Lixin Fan's Last Train Home (China)
China experiences the largest internal migration in the world as rural workers travel to cities for jobs. The Zhang family, torn apart by years of separation, save year-round to travel home each Chinese New Year.

Jennifer Maytorena Taylor's New Muslim Cool (US)
Jason 'Hamza' Perez is a Puerto Rican American and ex-gang member who has converted to Islam. Over the course of three years he struggles to maintain his family, faith and artistic pursuits in contemporary, post-9/11 America.

Orhan Eskikooy and Ozgur Dogan's On The Way To School (Turkey)
Since the 1920s, Kurds in Turkey have resisted the official ban on speaking or writing Kurdish. The film follows a year in the life of a Turkish teacher teaching Kurdish children in eastern Turkey.

Laura Poitras' Release (US/Yemen)
The second documentary in Poitras' The New American Century trilogy
about post-9/11 America follows the stories of men released from
Guantanamo Bay prison.

Jakob Preuss' The Other Chelsea (Germany)
Two middle-aged Ukrainian miners try to keep pace with the political and economical changes in their home country.

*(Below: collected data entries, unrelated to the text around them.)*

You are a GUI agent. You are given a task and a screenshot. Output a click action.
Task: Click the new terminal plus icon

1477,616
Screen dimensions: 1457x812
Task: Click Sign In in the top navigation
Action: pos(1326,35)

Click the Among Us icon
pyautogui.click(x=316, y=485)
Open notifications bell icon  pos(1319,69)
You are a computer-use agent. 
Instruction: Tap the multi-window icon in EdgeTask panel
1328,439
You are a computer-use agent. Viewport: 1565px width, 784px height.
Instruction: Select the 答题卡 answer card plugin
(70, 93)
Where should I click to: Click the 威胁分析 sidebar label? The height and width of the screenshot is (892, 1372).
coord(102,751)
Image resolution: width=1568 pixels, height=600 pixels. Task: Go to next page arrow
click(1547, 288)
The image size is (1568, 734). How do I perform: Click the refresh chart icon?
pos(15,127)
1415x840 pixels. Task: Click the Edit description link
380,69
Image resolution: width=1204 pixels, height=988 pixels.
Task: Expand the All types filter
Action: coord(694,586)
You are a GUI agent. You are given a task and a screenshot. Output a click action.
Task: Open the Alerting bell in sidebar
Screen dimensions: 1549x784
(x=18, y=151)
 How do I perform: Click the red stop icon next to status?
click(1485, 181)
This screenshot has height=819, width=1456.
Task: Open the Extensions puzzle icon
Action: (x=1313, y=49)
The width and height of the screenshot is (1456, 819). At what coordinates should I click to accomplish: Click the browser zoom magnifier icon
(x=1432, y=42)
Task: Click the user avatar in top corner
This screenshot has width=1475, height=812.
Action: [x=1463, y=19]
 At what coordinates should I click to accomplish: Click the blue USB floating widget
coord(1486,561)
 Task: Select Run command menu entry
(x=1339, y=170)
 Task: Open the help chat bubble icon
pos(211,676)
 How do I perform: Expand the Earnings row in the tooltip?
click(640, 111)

Gef Senz' Virtual Freedom (Australia)
This part animation, part documentary presents an innovative portrait of Burma through the internet as seen through the eyes of exile, animator, chef and political activist Maung Maung Aye.

Farid Haerinejad and Mohammad Reza Kazemi's Women In Shroud (Iran/Canada)
A dedicated group of Iranian lawyers and activists work together to eliminate the death penalty and the brutal process of stoning.


Pamela Yates' State Of Fear (US/Peru)
State Of Fear tells a story of repression and resistance as Peruvian leaders used the threat of terrorism to effectively dismantle democracy and turn Peru into a virtual dictatorship.

Tia Lessin and Carl Deal's Trouble The Water (US)
An aspiring rap artist and her streetwise husband show what survival is all about after they are trapped in New Orleans by deadly floodwaters caused by Hurrican Katrina. Winner of this year's Sundance Film Festival documentary grand jury prize.